As shown in Figure 7, the backbone network structure of the YOLOX-IM model uses CSPDarknet to extract the multiscale feature maps, and uses PAN and ULSAM to enhance the multiscale feature maps at the neck layer, so that the FPN is fused with C₂ to obtain P₂, and P₂ is fused bottom-up to obtain n₂; n₂ and P₂ are indicated by red squares. The ULSAM structure is added after the PAN structure to weaken the complex background information, as shown in the red box.
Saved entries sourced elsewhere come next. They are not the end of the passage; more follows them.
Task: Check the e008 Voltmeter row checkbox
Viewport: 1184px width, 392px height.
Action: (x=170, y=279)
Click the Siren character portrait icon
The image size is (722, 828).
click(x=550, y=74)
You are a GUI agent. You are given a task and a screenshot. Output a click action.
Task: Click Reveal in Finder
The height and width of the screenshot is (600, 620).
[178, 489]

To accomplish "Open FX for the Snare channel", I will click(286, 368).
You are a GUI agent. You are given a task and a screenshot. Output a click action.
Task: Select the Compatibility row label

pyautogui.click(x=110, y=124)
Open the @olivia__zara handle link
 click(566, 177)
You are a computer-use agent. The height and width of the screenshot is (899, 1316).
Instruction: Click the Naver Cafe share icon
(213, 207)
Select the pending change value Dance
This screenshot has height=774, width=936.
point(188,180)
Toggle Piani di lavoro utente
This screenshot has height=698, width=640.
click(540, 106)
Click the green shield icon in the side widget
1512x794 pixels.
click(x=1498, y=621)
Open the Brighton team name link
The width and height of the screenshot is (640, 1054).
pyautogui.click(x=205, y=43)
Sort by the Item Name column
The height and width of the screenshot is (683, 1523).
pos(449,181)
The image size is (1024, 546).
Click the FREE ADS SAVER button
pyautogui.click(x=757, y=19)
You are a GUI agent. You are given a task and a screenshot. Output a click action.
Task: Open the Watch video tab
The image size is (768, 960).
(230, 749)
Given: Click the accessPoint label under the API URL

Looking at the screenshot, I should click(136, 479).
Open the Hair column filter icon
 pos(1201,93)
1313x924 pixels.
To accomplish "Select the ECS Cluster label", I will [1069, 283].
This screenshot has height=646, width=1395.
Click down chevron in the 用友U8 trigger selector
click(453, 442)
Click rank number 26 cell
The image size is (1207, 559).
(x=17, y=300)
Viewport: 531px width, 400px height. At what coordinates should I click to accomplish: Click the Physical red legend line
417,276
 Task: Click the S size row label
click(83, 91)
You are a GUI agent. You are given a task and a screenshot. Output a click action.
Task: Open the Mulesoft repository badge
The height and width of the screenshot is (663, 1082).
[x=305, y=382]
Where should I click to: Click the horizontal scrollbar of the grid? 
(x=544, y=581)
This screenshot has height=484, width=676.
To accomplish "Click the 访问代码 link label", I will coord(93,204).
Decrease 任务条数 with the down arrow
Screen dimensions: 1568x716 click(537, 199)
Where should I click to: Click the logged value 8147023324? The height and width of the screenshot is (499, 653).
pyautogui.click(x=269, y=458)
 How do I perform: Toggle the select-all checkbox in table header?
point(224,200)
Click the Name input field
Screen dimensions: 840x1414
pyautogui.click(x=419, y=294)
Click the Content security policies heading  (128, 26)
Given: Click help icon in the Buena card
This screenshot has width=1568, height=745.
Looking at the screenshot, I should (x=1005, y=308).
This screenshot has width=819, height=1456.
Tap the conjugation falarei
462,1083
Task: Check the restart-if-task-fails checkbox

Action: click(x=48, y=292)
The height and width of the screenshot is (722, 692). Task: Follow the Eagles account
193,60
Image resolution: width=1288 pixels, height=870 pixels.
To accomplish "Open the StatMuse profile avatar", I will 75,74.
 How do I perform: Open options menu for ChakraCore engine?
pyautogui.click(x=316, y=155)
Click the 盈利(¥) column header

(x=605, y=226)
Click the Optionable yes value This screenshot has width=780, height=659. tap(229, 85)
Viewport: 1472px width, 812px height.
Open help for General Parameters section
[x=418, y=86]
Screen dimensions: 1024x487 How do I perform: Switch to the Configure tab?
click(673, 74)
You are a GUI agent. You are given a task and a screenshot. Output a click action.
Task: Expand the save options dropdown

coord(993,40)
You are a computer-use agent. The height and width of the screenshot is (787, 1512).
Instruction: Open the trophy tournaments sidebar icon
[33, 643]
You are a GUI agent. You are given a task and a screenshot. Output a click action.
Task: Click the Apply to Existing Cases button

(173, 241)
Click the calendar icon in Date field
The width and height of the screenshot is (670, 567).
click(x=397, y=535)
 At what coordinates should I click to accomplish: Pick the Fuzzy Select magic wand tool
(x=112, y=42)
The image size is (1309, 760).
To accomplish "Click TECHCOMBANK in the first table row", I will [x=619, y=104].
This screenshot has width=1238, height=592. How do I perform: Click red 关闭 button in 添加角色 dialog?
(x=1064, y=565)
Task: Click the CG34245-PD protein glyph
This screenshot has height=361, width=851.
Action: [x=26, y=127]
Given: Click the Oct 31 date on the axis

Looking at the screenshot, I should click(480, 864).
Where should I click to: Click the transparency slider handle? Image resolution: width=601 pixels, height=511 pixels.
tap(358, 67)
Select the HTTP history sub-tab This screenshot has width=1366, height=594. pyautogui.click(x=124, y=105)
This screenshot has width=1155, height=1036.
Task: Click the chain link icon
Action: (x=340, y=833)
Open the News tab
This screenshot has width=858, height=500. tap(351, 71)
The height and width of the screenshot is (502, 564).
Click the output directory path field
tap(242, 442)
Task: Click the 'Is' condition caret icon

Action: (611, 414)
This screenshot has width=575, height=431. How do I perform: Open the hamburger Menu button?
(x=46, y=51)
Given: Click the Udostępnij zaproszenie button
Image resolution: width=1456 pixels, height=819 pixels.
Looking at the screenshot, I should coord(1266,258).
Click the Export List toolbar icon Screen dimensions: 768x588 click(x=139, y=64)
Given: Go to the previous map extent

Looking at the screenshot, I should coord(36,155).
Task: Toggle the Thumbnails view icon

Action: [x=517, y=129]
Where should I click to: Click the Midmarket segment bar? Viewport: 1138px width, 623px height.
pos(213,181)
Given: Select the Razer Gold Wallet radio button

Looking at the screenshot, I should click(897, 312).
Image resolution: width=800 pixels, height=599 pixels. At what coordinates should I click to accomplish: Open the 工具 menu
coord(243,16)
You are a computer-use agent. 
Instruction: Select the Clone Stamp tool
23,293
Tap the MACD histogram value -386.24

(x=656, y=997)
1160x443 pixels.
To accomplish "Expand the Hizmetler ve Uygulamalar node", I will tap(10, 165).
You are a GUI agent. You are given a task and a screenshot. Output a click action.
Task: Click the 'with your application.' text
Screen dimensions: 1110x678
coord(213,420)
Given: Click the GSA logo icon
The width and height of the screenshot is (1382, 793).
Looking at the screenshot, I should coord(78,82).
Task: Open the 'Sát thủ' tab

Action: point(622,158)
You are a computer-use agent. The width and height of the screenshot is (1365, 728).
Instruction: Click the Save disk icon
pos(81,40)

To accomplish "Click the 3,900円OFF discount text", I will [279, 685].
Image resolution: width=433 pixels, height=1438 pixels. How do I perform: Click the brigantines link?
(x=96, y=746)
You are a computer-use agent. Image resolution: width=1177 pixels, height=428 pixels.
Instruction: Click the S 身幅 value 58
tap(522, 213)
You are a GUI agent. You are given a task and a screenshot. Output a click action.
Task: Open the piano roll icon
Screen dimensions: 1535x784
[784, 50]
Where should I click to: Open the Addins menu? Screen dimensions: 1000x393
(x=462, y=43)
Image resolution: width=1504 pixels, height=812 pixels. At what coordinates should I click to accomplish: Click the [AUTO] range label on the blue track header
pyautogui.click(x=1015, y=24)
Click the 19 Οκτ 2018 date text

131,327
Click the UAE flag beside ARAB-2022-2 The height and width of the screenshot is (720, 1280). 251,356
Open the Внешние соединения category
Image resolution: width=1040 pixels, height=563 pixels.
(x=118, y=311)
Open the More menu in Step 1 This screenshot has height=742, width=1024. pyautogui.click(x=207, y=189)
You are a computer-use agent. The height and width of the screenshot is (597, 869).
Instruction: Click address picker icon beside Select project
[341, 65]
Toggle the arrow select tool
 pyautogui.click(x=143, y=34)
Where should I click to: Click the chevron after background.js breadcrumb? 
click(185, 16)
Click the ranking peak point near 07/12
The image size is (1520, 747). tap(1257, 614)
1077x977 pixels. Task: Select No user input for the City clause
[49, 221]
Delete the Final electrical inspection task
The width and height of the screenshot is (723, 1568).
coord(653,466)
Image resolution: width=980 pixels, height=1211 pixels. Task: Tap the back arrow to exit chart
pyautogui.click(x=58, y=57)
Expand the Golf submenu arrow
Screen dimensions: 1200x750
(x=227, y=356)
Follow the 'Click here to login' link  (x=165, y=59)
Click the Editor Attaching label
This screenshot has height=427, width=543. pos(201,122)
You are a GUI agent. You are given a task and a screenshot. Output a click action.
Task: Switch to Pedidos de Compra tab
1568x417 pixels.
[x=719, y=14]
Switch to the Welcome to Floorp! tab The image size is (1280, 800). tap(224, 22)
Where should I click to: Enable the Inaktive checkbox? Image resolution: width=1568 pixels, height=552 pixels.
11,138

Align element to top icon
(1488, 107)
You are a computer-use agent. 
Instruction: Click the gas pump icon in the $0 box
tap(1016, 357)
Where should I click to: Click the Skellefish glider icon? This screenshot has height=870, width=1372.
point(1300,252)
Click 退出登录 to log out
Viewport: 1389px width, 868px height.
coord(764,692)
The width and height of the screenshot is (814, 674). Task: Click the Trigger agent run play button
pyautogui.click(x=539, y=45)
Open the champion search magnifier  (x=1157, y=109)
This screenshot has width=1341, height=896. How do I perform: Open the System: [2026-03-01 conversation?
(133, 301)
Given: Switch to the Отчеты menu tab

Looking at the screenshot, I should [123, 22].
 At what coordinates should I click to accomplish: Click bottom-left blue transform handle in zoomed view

In the prediction layer, the red dashed boxes indicate the addition of the decoupled head dedicated to small object detection.

3.3. Target Tracking Algorithm

This study adopts the DeepSort multi-objective tracking algorithm [47], which uses more reliable metrics than the Sort tracking algorithm, rather than correlation metrics, thereby increasing the network robustness regarding missing and false objects. The DeepSort algorithm architecture is shown in Figure 8. It is worth noting that the input value of DeepSort is the output value of the YOLOX-Im model above.

The DeepSort algorithm includes the following steps: input the vehicle fit detection set and track set to get bbox, then generate Detections dataset, and track dataset; the second step is the Kalman prediction—according to the vehicle history track set, the vehicle position set in the nth frame can be predicted; use the Hungarian algorithm to match the predicted tracks with the detections in the current frame (cascade matching and IOU matching); the Kalman filter update, which outputs the updated spatio-temporal data of the vehicle, which consist of time-variant data and vehicle coordinate data.

3.4. Output Data

(1) Vehicle classification data. Detect the vehicle objects in the frame using the YOLOX-IM model, and output data as the vehicle fit detection set N = {N_i, i = 1,2,3}.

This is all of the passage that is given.